Open Grafana in your browser (`http://localhost:3000`), and follow these steps:

1. **Add Data Source**:
   - Go to Configuration (the gear icon) > Data Sources.
   - Click "Add data source" and select Prometheus.
   - Set the URL to `http://localhost:9090` and click "Save & Test".

2. **Create a Dashboard**:
   - Go to Create (the plus icon) > Dashboard.
   - Click "Add new panel".

3. **Configure Panels**:
   - For example, to monitor the number of requests to each endpoint:
     - **Query**: `sum(rate(request_count[1m])) by (endpoint)`
     - **Visualization**: Choose a suitable visualization, such as a graph or bar chart.
   - To monitor request latency:
     - **Query**: `histogram_quantile(0.95, sum(rate(request_latency_seconds_bucket[5m])) by (le, endpoint))`
     - **Visualization**: Choose a suitable visualization.

4. **Save the Dashboard**:
   - Click "Save dashboard" (the disk icon), give it a name, and save.

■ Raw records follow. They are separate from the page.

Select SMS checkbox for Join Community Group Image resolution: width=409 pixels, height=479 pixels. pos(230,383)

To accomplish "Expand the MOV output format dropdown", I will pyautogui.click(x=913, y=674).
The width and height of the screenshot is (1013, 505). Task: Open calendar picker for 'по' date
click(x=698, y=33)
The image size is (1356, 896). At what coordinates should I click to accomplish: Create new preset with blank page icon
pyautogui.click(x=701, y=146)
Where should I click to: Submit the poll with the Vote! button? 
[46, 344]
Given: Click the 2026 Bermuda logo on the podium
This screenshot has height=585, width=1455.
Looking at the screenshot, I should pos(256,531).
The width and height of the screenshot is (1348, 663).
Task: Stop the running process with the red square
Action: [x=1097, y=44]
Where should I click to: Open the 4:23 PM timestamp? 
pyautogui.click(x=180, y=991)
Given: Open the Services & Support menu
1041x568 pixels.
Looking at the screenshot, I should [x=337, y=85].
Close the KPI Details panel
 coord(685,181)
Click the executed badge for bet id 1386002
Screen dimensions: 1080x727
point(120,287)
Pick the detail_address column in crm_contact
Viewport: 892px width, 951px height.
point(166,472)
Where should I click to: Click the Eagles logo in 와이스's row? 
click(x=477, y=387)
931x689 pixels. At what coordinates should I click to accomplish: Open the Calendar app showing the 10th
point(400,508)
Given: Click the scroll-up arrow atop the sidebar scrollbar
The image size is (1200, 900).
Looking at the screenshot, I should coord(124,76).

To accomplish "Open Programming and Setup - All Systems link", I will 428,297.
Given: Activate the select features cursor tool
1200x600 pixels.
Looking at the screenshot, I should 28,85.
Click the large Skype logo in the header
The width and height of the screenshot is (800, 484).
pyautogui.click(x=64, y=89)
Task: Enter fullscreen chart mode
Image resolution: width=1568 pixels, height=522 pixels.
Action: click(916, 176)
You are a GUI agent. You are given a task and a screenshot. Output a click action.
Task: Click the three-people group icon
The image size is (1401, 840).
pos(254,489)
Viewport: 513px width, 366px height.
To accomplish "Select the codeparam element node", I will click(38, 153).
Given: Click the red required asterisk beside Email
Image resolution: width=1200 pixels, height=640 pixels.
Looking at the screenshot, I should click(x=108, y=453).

### Example Dashboard Panels

Here are some example panels you can add to your Grafana dashboard:

**1. Total Requests Per Endpoint**:

- **Title**: Total Requests Per Endpoint
- **Query**: `sum(rate(request_count[1m])) by (endpoint)`
- **Visualization**: Graph or Bar Chart

**2. Request Latency (95th Percentile)**:

- **Title**: Request Latency (95th Percentile)
- **Query**: `histogram_quantile(0.95, sum(rate(request_latency_seconds_bucket[5m])) by (le, endpoint))`
- **Visualization**: Heatmap or Bar Chart

**3. Active Users**:

- **Title**: Active Users
- **Query**: `active_users`
- **Visualization**: Gauge or Single Stat

### Monitoring the Function Store

To monitor specific details about your function store (e.g., number of functions stored, function executions), you can define additional Prometheus metrics and visualize them in Grafana.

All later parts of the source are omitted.